[Info-vax] Current VMS engineering quality, was: Re: What's VMS up to these

Jan-Erik Soderholm jan-erik.soderholm at telia.com
Sun Mar 18 07:41:32 EDT 2012


glen herrmannsfeldt<gah at ugcs.caltech.edu>  wrote:

>
>>> IBM can do this stuff correctly, UNIX can't. UNIX and NFS
>>> are broken, this is just one of a million stupid UNIX non-designs.
>>
>> What does IBM do? On which system?
>
> IBM shares DASD in a sysplex, across multiple physical machines, with full
> integrity. Standard on MVS at least since ESA (circa 1987) maybe earlier.
>
>>>> Why would you expect that in the case of an NFS disk?
>>
>>>> As previously mentioned, the result is data loss.
>>
>>> Two phase commit. Don't depend on clients and servers to always get
>>> along, plan for the times they don't. Don't lose data. Don't hang
>>> a client machine. It's all basic, obvious stuff for a serious OS.
>>> UNIX needs work, lots and lots of work.
>>
>> I suppose you could return a fatal write error to the client program,
>> which pretty much means data loss.
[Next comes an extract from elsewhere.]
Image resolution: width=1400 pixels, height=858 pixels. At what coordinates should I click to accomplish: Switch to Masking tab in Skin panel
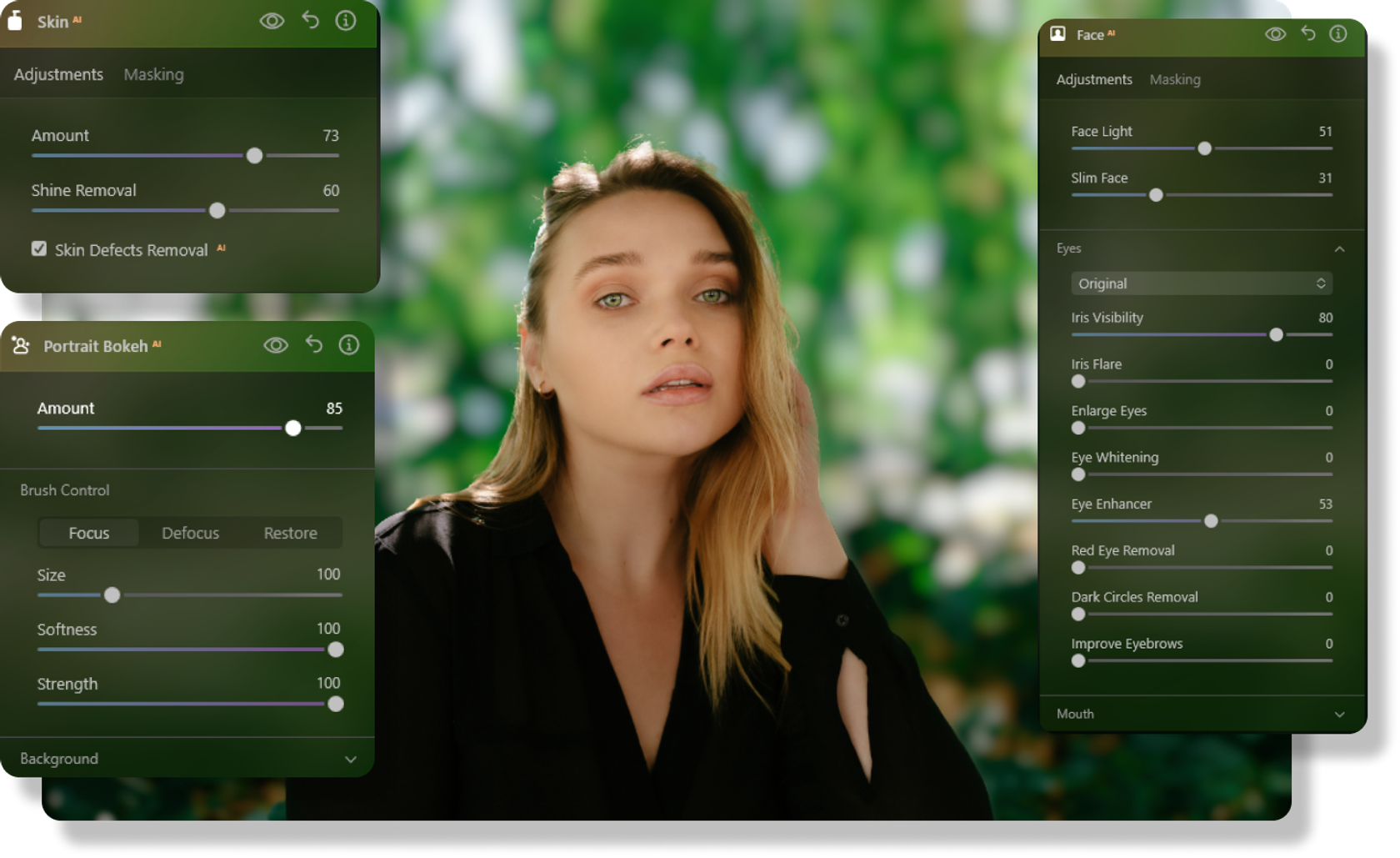coord(153,74)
How many programs have a way to
>> handle a write failure by writing the data somewhere else?
>

The importent thing here is to be able to detect a failed write at
all, to log it and maybe report it back to some human user at the
terminal/browser or whatever. And also make sure that any other update
that is part of the same "transaction" is handled in a proper way
(usualy rolled back).

The user then can take propar action and switch to some backup routine,
redo the operation at a later time or whatever is appropriate.

A data loss as such doesn't have to be a major problem, if it is known.